Erst spät haben die Museen die Werke von Alex Katz entdeckt. In den USA galt er lange als Maler, den nur Kollegen schätzen. Und in Europa hielt man ihn für oberflächlich. Das hat sich geändert. Die Alex-Katz-Ausstellung in der kestnergesellschaft Hannover ist eine von vielen in den vergangenen Jahren.

Christiane Vielhaber im Gespräch mit Doris Schäfer-Noske | 27.11.2011
    Doris Schäfer-Noske: Er habe großformatige Bilder gemalt, um seine Konkurrenten de Kooning und Kline mit ihren eigenen Mitteln von den Wänden zu hauen, erzählt Alex Katz. Manche seiner schablonenhaften Porträts und Naturstudien erinnern an Werbung, und so verwundert es nicht, dass sich Alex Katz seinen Lebensunterhalt früher einmal als Werbegrafiker verdiente. Erst spät haben die Museen die Werke des heute 84-Jährigen entdeckt. In den USA galt er lange als Maler, den nur Kollegen schätzen. Und in Europa hielt man ihn für oberflächlich. Das hat sich aber spätestens mit der Jahrtausendwende geändert, und so ist die Alex-Katz-Ausstellung in der kestnergesellschaft Hannover eine von vielen in den vergangenen Jahren. - Frage an meine Kollegin Christiane Vielhaber: Frau Vielhaber, wie kommt es denn, dass Alex Katz zurzeit so beliebt ist?

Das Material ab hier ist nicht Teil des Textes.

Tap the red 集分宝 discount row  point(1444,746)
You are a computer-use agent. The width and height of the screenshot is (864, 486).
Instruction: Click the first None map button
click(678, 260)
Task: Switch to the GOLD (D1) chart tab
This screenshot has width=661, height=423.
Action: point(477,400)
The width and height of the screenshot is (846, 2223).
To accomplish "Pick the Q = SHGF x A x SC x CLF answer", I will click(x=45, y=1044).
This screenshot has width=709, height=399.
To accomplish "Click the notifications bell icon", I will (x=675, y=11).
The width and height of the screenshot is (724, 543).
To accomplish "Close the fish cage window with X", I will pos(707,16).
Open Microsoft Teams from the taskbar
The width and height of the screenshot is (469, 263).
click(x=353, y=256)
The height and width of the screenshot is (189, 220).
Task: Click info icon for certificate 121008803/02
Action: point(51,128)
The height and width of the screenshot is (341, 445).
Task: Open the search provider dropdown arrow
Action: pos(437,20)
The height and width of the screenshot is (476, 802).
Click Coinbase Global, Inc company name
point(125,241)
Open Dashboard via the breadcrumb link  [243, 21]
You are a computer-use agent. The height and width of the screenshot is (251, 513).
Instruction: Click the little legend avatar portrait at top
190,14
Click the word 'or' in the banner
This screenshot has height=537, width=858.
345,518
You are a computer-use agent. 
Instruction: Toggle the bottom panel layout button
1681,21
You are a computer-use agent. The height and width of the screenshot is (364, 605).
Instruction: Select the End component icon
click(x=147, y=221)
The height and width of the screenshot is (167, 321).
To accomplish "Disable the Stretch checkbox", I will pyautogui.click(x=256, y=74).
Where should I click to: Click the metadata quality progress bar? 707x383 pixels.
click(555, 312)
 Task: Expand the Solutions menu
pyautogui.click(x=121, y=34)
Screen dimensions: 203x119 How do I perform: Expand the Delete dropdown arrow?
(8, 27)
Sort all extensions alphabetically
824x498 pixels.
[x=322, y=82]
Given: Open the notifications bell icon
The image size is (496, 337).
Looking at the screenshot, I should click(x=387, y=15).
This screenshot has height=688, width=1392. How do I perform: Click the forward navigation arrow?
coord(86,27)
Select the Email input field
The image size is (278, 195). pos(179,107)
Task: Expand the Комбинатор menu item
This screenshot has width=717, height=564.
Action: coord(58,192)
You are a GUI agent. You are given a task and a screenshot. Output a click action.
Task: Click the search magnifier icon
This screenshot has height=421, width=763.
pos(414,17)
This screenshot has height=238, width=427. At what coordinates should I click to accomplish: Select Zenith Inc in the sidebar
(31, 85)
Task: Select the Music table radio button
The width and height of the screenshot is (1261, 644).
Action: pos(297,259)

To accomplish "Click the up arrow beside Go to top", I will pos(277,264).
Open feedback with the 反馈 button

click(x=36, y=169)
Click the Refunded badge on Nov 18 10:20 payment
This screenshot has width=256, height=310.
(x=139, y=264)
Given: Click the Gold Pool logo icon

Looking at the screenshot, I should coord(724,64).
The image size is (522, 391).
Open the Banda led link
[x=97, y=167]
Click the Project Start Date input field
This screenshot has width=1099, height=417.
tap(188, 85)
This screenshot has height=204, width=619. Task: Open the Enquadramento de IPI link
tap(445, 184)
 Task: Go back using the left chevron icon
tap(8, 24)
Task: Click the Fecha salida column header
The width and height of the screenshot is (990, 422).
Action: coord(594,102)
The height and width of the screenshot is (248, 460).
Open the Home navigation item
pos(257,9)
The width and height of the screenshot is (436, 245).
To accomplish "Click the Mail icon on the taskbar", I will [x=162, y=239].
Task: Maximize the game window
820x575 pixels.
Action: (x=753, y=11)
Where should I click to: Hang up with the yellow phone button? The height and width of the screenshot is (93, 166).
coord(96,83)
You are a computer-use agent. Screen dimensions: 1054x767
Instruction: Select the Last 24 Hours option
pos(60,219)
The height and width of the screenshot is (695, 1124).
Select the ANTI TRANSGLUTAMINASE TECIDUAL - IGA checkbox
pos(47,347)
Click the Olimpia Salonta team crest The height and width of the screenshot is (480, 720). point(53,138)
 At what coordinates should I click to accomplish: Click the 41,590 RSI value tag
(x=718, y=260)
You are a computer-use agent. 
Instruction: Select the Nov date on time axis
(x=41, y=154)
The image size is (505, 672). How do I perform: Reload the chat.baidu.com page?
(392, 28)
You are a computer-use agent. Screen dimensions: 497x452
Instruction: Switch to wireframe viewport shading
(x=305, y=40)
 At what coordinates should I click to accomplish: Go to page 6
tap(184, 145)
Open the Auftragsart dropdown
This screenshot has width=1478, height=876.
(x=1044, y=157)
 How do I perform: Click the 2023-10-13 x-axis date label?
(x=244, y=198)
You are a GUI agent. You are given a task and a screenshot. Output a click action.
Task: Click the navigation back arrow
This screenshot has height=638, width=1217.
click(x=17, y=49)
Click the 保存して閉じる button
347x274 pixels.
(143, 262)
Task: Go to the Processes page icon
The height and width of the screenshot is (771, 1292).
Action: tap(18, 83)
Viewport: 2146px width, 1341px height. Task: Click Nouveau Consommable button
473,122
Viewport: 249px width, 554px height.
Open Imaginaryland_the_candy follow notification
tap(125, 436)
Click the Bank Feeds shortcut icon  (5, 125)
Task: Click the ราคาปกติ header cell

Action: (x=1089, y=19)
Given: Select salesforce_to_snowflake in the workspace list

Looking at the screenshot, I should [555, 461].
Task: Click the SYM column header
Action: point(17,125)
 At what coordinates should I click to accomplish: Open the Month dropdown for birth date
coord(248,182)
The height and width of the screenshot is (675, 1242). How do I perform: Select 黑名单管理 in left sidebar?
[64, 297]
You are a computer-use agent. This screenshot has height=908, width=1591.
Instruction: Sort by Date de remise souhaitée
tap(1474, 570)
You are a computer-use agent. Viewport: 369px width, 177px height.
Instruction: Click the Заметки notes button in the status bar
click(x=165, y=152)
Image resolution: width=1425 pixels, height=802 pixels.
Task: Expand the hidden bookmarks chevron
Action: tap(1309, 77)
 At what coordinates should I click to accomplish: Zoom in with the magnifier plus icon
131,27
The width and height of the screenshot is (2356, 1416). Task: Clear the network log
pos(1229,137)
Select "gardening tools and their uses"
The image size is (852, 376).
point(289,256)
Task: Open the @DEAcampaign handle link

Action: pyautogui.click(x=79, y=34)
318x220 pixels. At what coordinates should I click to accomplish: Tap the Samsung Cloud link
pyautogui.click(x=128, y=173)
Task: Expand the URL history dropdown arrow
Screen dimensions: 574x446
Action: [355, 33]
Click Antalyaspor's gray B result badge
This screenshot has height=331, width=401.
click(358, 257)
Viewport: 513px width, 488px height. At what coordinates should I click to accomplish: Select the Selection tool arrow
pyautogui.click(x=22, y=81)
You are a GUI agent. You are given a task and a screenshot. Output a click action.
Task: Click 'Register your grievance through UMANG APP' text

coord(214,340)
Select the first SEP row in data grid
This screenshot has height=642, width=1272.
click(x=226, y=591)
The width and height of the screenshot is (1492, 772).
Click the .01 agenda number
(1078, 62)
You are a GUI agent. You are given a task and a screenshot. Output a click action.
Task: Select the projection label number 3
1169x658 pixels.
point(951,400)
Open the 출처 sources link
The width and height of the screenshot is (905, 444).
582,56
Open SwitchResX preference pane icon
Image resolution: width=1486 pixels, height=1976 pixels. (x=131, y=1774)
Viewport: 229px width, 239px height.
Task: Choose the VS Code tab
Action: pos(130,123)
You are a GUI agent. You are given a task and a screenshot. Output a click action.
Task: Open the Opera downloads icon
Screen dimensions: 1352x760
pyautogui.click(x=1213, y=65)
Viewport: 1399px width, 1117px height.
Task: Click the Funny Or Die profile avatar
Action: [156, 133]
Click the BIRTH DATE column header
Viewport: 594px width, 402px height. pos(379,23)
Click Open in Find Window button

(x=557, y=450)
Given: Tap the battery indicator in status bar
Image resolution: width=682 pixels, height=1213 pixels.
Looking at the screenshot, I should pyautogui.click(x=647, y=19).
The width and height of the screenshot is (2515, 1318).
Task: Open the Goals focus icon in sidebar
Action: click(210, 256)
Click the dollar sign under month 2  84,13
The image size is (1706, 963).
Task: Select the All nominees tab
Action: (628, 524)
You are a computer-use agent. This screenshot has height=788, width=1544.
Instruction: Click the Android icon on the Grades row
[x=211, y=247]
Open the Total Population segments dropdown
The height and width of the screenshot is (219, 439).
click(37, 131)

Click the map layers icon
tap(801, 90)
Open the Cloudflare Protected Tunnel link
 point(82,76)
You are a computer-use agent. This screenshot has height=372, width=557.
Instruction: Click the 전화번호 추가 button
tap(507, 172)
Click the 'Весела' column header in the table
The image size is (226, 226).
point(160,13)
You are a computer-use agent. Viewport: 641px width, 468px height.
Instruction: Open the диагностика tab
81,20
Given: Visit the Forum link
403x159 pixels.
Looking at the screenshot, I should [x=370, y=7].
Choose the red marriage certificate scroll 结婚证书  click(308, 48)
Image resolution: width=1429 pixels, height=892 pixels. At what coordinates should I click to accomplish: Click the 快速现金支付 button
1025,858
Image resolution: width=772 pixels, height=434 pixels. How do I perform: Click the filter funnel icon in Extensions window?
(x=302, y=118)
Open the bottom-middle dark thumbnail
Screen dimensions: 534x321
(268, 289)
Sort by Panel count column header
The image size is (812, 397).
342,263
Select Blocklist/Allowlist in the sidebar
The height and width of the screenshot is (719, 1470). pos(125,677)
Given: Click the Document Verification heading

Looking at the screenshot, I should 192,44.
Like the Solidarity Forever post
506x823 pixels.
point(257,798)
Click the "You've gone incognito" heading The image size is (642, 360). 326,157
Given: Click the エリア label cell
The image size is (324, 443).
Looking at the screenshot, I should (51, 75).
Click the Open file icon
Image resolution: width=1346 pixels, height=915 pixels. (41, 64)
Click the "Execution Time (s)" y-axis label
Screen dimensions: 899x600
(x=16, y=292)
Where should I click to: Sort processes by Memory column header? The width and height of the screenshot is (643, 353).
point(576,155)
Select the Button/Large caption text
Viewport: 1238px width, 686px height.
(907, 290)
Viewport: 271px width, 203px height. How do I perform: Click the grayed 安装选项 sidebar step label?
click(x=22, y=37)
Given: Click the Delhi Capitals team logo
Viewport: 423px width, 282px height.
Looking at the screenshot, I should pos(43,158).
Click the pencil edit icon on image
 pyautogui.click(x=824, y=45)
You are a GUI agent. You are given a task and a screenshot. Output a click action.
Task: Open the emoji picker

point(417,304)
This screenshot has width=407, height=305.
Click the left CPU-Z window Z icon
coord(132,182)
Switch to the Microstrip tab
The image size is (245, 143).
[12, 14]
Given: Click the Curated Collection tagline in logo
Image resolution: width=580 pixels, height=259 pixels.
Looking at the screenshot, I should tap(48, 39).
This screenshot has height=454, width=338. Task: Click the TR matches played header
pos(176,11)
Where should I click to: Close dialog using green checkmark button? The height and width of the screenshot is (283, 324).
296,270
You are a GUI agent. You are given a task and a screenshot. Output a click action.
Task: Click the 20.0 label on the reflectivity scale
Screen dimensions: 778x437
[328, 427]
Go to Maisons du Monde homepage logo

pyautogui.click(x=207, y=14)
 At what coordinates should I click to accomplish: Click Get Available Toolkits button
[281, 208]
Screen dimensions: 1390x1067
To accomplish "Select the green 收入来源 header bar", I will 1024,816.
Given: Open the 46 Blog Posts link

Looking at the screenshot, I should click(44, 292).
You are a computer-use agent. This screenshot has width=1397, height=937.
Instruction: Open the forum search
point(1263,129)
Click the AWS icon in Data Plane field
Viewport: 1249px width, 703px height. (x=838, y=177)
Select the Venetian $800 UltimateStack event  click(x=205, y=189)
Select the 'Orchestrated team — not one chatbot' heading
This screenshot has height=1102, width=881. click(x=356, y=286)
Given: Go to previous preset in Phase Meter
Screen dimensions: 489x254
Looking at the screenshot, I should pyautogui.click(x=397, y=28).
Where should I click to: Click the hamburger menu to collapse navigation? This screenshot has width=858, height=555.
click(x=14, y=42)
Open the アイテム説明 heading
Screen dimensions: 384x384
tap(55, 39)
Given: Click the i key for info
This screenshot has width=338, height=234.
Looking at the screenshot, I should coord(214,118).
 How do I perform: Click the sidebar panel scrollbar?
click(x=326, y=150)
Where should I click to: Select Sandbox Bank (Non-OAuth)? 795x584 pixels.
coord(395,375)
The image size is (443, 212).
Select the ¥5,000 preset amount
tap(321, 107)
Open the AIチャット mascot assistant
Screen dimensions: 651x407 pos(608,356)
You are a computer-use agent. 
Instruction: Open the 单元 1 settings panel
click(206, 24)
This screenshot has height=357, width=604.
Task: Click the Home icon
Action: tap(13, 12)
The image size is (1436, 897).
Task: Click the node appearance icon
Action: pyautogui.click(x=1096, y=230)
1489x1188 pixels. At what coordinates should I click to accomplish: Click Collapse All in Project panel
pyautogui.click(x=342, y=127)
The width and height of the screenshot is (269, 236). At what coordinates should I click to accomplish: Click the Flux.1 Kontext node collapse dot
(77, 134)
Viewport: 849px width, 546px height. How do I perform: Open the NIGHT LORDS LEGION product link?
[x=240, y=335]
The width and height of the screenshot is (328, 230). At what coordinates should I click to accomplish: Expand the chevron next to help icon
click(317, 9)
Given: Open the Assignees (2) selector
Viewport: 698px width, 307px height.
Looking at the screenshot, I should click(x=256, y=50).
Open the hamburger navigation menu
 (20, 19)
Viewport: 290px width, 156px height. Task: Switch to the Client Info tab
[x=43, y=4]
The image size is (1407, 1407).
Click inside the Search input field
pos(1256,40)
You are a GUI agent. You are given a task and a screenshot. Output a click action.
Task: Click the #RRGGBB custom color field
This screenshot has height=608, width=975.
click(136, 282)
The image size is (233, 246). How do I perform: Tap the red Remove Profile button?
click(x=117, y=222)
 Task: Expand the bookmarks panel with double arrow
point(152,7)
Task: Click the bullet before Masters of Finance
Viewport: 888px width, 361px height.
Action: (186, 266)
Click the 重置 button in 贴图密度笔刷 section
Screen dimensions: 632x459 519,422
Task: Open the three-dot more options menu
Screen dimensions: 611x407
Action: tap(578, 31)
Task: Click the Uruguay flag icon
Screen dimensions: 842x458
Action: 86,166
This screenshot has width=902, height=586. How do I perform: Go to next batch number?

    Christiane Vielhaber: Das kann ich mir auch nicht erklären. Ich halte ihn persönlich immer noch für oberflächlich, und Sie kennen meine Begeisterungsfähigkeit. Und als ich ihn persönlich kennenlernte – vor, ich glaube, 2003 oder so war das in Bonn, als er in der Bundeskunsthalle die große Ausstellung hatte -, da habe ich gedacht, du siehst genauso aus wie deine Bilder sind: ein Kaschmirpullover, ganz allèrte, ganz schlank, wunderschöne strahlende Zähne, Tod’s-Schuhe, und er lief da so wie so ein Ballett-Meister herum und ebenso gesichtslos und so geschichtslos wie die Figuren auf seinen Bildern. Und dann habe ich gedacht, das stimmt, das passt. Und in dieser Ausstellung waren auch einige Bilder, wo jetzt nicht, ich sage mal, diese ganzen Juppies, die sich auf Vernissagen treffen, oder "Double Income, No Kids", also die Doppelverdiener ohne Kinder, diese ganze Selbstverständlichkeit der New Yorker Schickeria war, wo er dann in die Nacht geht, wo er Architekturen gemalt hat, wo er ein paar Bäume gemalt hat. Da habe ich gedacht, da ist ja doch was von Malerei, also Malerei, die irgendwo ein bisschen in die Tiefe geht – nie irgendwas Pastoses, oder nie, wo sie irgendwie denken, das ist eine großartige Komposition.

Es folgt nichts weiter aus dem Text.